The book comes in three sections, Part 1 is on darkness, Part 2 on hope, and Part 3 on love.
There’s a storyline then, and it begins with their meeting in Denmark. She is a student and Aue Sobol is a photographer.
But the storyline is not linear. The pictures are not linear, and the text, which is central to the book, is not linear. The text begins with her anger. It’s 2023. “Why are you so angry?” she is asked. She is angry because he is depressed. She is confused because he is depressed. She is exhausted because he is depressed.
We see a picture of a woman, a younger version of Sara, paired these starting words, her eyes moist, tears about to flow as she stares direct into the camera.
The way we feel age is not linear, and nor is the way we feel love, hatred, anger, or fear. Emotion runs through the book in images of lovers kissing on a bed, orchards growing skew-whiff on a cluttered Russian window shelf, a brown velvet curtain with strings of Christmas snowflakes hanging over a yellow velvet sofa.
They first meet in 2015 when she arrives in Copenhagen on a one-way ticket from Milan. She has a broken childhood and a broken dream. She needs love and she meets Jacob. She is a fan and buys a copy of his book, Sabine. They play ping pong, he works in his studio, they fall in love, they work, non-stop from morning to night, they drink red wine and watch a movie from Blockbusters. It’s how he works so it’s how she works, and then they break up. She goes to Russia with a broken heart.
She makes friends, she shares a flat in Moscow, she hangs out with Vlad, she drinks vodka and eats pickled herring, then leaves the city in search of more. There is always more, always a search for an imagined togetherness. She finds Terberka, a city where the water turns to fog. She thinks of Jacob. She has found a place she could love. But where is the person she could love.
There are winter landscapes and grimy corridors ending in double doors, bodies embracing, bare breasts and legs and the search everywhere for love. She returns to Denmark, she seeks a new life, she studies, she returns to Jacob, just as Jacob’s life falls apart.
It’s 2023 and Jacob is seeing a psychiatrist. He’s lost 12kg in the last four weeks, he’s running every day, Sara thinks talking to Jacob is like talking to somebody underwater. She wants things calm, she wants to get to the surface.
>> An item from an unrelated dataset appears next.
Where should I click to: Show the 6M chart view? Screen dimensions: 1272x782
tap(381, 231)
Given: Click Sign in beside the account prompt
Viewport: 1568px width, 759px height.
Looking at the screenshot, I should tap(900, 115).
But what is the surface and where is the surface. Perhaps that is what the book is about, knowing when you have found what you are looking for, knowing where the surface is.
The book ends in 2016. It’s Sara’s birthday and she needs to leave Russia. She has a necklace of black stones that she will share with her friend Katja. They’ll wear it a while then send it to the other. They do this for a few times and then they stop. Everything comes to an end, except the things that really matter.
And by the end of the book, perhaps Sara has found some peace. And Jacob too.
Things are beautiful
also when they get ugly.
It’s 2019.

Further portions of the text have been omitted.